Monday, February 16, 2015

Tree shoppers discover the Privet


"This is the best time for planting," the highly-commissioned salesman at the well-endowed nursery asserted to the two customers who had just driven in from Highway 79.
They were in the market for some big shade trees, and this was obviously the right place to look. The most interesting species discovered today was the Privet, it appealed to the northern boys with its broad leaves and bushy appearance with a proper study trunk. The way a tree is supposed to be, not all frondish, or palmy or spindly like so many of the native desert-hardy trees.
Isn't a Privet a shrub for a hedge, (hence privacy) but these were big bushy, dramatic trees, not at all shrubby. Who knew?
It may well be the best time for planting a tree, but there were so many choices, so much to consider.
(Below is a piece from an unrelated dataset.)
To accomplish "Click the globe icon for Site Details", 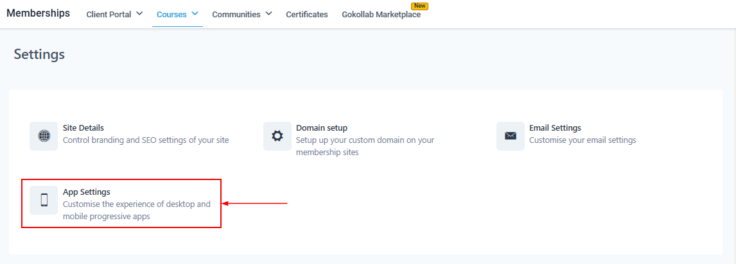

In the meantime, we'll look up that Privet tree.

Wikipedia says:
A privet is a flowering plant in the genus Ligustrum. The genus contains about 50 species of erect, deciduous or evergreen shrubs, sometimes forming small or medium-sized trees, native to Europe, north
Africa, Asia and Australasia. Privet was originally the name for the European semi-evergreen shrub Ligustrum vulgare, and later also for the more reliably evergreen Ligustrum ovalifolium used extensively for privacy hedging, though now the name is applied to all members of the genus. It is often suggested that the name privet is related to private, but the OED states that there is no evidence to support this.